As noted below, Niels was married in 1835. His son wrote in his memoirs about their first home: “During his entire time as a lieutenant, my father had received no financial help from anyone, but had to get by on his salary only, which was quite limited back then. Nevertheless, he did not run up any debt, as he believed quite strongly that a man who was always running up debt was not much better than a swindler. Thus for many years, while he was a second lieutenant, he could not afford a hot meal, but lived entirely on sandwiches and claimed that it was amazing how cheaply you could live if you had to. Because his uniform always had to be fresh and neat, no expense could be spared there, and his uniform was very expensive: more than twice as expensive as nowadays. Later, when my father became a first lieutenant, and especially once he was received supplementary pay for his work as an inspection officer at the physical training institute and as a teacher at the Landkadetakademi*, his salary and other benefits were better, but his income never exceeded the level he enjoyed when he married, which was 800 rix-dollars* annually.

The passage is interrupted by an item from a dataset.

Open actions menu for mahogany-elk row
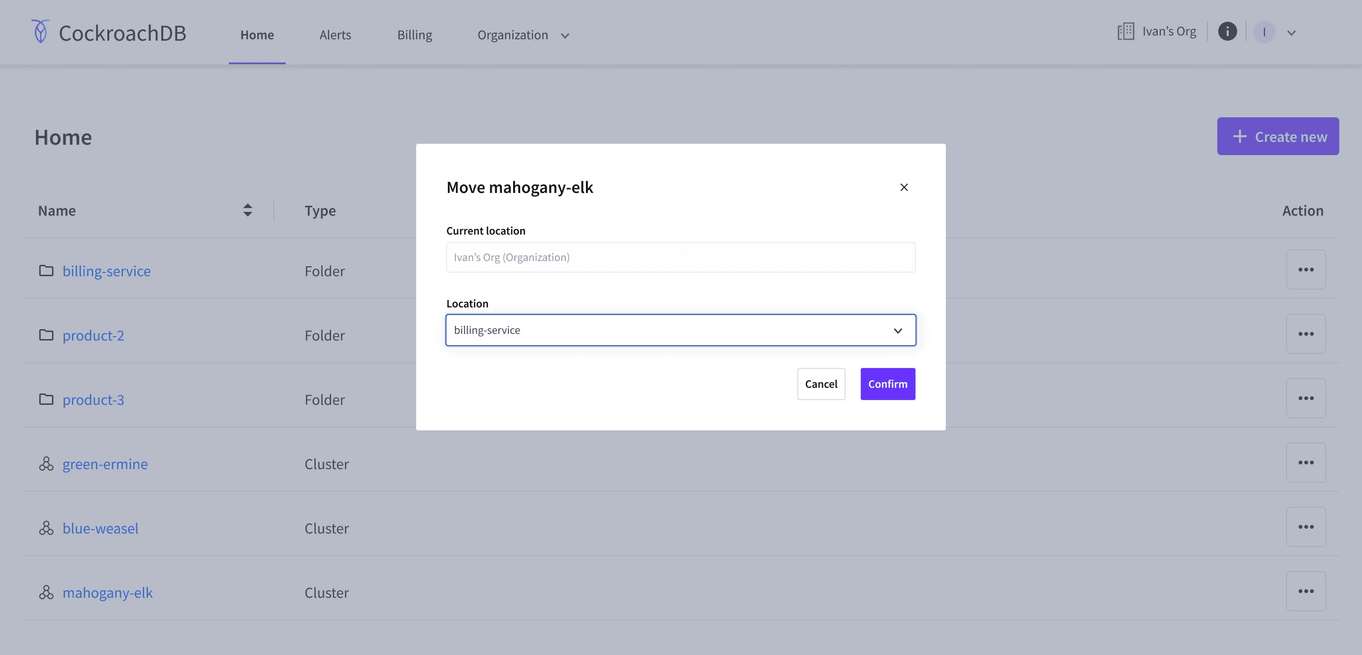 pyautogui.click(x=1305, y=591)
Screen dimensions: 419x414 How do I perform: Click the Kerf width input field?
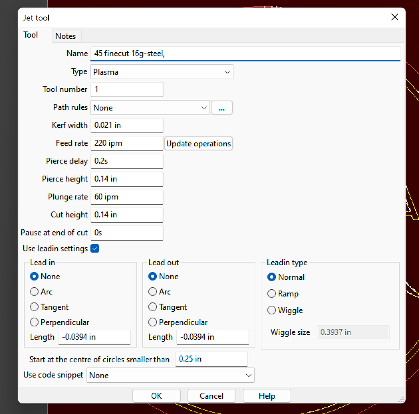click(x=127, y=125)
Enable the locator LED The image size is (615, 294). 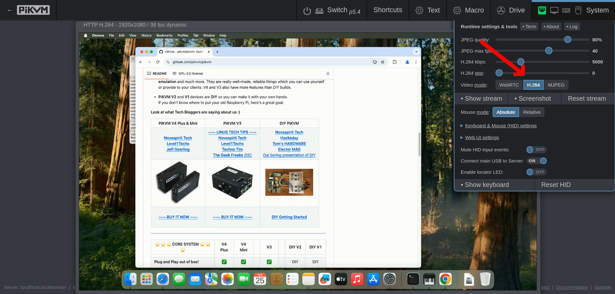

“It was therefore his great luck to marry a woman who was as thrifty as he, shared his view on debt, and from the beginning knew how to live within one’s means. But in those days people knew nothing of the level of luxury that is enjoyed by young people setting up house today. My parents’ first home was a third-storey three-room flat in the Dronningens Tværgade street, and with the few hundred rix-dollars my mother was given by her family to equip her home with, there was not much wriggle room. Their furniture was limited to the bare minimum necessary to furnish a living room, dining room and bedroom and to supply the kitchen with the most basic of kitchen utensils and crockery. And yet they often told me they were certain that at that time they were equally happy with their humble home as the young people of more recent days are, people whose furnishings cost thousands – and perhaps even happier, because, as time went by, their thrift allowed them to eventually complete their home furnishings, and each new acquisition was a source of shared joy for them.”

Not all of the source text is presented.